Photonic crystals are materials with a periodically modulating dielectric constant, which may vary in one, two, or three spatial dimensions. Due to this periodic dielectric modulation, a band gap forms in the structure’s photonic dispersion relation. Light possessing a frequency within this gap is prevented from propagating in the photonic crystal. Photonic crystal heterostructures, as their name implies, are formed by joining two or more photonic crystals into a single structure. Combining various photonic crystals with different band gaps into a single heterostructure gives it a more complicated band structure than that of a bulk photonic crystal, which allows for greater customization and control over how light propagates within the overall structure. Recently, photonic crystal heterostructures have been used to develop devices such as high-quality resonant cavities [4–7], low-loss waveguides [8, 9], and high efficiency add-drop filters [10].
Photonic quantum wells (PQWs) are a class of photonic crystal heterostructures that possess a distinct band structure. A PQW consists of a photonic well imbedded between two photonic barriers. The barriers are photonic crystals with band gaps that may be regarded as potential barriers for photons, whereas the photonic well consists of either a uniform dielectric material or another photonic crystal with a different band gap than that of the barrier. Due to the photonic band mismatch between the well and the barrier, photons become confined within the well and occupy quantized states. This so-called photonic confinement effect has been observed in both theoretical [11–15] and experimental [16, 17] studies and is analogous to the electronic confinement effect that occurs in semiconductor quantum wells.

### SUPPLIED DATA

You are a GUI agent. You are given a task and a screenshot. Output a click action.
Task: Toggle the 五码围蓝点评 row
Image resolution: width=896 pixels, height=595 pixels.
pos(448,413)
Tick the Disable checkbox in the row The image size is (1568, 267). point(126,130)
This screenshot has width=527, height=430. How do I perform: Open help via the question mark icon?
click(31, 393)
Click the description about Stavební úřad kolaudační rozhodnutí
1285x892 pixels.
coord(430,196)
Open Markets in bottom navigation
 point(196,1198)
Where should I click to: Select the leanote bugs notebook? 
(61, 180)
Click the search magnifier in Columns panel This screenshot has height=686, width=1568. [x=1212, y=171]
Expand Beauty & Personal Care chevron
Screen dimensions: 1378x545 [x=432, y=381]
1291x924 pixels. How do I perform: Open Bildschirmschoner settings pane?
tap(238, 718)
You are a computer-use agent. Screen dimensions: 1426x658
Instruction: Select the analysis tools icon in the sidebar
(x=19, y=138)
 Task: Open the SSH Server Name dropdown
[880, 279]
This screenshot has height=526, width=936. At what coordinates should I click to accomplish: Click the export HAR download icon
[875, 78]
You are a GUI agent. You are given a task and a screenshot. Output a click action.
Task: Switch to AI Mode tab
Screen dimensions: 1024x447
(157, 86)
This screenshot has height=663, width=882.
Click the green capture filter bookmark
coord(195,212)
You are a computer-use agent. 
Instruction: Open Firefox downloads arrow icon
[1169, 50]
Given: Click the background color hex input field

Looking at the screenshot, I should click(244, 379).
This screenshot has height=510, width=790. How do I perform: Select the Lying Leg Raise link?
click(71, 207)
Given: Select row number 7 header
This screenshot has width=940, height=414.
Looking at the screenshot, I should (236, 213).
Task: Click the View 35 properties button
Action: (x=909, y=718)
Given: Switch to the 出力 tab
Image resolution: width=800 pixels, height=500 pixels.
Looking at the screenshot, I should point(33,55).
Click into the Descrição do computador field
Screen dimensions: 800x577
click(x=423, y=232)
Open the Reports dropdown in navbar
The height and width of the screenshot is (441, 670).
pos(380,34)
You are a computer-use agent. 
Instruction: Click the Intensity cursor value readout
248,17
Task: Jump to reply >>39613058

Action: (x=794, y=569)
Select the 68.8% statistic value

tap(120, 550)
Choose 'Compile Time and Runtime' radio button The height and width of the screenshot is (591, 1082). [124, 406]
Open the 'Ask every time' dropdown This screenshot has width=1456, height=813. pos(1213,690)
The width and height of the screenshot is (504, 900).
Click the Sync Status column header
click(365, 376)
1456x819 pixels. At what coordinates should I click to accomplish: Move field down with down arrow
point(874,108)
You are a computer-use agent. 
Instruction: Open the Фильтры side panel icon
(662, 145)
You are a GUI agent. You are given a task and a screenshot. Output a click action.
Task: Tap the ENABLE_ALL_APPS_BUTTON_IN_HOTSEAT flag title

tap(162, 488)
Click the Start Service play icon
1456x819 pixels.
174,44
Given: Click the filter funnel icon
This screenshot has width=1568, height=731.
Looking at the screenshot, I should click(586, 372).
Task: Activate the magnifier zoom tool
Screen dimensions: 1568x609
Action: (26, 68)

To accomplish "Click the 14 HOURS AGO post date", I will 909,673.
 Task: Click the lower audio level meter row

### THE EXERCISE
Can you resume the photonic crystal passage, carrying it on from its final sentence?

### EXERCISE RESULT
Furthermore, it has been shown that the phenomenon of resonant photonic tunneling can occur for a PQW with sufficiently thin photonic barriers [11, 12]. Resonant tunneling occurs when a photon with an energy corresponding to a bound state of the PQW tunnels through one of the barriers, where it occupies this bound state within the well for a finite period of time before escaping by tunneling back out; thus the photon is said to have occupied a quasi-bound or resonant state within the PQW [18]. As a consequence of this phenomenon, an incident photon with an energy matching a resonant state of the PQW will undergo perfect transmission through both barriers. In the transmission spectrum of a PQW, resonant states appear as sharp peaks approaching unity [11–18].
Here, we study resonant photonic states in photonic double quantum well (PDQW) heterostructures consisting of two different photonic crystals. A PDQW is formed by simply adding another photonic well and photonic barrier to a single PQW system. Using the transfer matrix method [19], we have obtained an expression for the transmission coefficient of the PDQW heterostructure. From this, we have performed numerical simulations of the transmission spectra for a number of PDQW heterostructures. In our simulations, we vary the thicknesses of the photonic wells or barriers in order to study their effect on the resonant states of the system. It is anticipated that the resonant states described here will be useful for developing new types of photonic-switching devices, optical filters, and other optoelectronic devices [3, 11–17].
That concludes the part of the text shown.